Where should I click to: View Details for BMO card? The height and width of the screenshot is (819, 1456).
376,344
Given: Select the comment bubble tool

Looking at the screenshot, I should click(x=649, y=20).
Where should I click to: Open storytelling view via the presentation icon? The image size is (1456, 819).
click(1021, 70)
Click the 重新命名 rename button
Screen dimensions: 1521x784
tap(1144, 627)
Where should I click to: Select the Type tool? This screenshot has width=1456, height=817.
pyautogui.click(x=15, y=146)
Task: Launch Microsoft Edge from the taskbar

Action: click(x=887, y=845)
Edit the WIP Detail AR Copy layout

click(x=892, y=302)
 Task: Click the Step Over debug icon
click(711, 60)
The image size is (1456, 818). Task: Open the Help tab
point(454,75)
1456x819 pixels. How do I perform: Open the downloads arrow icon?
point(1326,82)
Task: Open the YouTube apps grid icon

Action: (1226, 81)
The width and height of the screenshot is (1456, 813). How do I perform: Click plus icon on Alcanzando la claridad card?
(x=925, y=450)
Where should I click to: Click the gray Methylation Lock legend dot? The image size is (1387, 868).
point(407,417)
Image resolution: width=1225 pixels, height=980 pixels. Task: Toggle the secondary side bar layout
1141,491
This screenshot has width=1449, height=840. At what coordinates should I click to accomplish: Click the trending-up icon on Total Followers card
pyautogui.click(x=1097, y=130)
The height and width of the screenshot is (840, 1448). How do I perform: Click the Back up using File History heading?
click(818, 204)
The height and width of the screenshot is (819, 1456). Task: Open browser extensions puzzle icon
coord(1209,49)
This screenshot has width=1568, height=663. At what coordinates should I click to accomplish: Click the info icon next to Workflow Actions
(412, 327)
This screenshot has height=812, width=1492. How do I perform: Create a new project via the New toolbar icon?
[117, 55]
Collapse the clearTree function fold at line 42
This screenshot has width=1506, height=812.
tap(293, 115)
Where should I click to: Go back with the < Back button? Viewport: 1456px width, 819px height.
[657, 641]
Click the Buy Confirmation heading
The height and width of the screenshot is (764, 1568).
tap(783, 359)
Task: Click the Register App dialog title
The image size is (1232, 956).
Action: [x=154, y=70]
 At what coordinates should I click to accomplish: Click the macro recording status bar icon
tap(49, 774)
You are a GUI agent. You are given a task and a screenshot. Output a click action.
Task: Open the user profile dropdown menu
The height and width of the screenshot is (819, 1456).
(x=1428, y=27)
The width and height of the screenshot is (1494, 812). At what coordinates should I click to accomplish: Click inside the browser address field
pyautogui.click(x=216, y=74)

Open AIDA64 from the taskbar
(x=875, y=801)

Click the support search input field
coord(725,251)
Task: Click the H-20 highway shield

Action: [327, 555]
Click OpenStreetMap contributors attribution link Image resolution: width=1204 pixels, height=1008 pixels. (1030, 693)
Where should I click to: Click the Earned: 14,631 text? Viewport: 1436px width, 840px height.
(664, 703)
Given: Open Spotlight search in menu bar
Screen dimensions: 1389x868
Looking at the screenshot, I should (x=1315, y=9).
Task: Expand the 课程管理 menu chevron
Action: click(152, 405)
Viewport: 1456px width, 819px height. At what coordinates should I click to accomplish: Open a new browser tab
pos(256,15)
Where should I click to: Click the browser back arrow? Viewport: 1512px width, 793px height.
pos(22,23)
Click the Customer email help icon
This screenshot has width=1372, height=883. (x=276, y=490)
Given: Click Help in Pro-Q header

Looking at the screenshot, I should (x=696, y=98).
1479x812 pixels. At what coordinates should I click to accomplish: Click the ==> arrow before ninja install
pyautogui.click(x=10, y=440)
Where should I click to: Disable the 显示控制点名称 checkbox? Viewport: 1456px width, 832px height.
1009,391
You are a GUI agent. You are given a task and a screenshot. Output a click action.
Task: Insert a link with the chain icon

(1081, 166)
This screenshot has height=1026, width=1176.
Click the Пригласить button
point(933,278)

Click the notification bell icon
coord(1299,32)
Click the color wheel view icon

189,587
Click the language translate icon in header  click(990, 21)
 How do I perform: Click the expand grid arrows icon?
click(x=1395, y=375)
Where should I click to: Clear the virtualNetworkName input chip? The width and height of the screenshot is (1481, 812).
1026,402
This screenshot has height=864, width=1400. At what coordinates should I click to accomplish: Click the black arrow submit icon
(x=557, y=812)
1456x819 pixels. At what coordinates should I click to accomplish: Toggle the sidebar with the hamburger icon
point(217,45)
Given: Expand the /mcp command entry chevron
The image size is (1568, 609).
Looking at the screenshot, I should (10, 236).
· · · · ·
▶ Work request
Write out the lines above exactly, but only from the one containing "Given: Expand the /mcp command entry chevron" through the last one.

▶ Solution to the problem
Given: Expand the /mcp command entry chevron
The image size is (1568, 609).
Looking at the screenshot, I should (10, 236).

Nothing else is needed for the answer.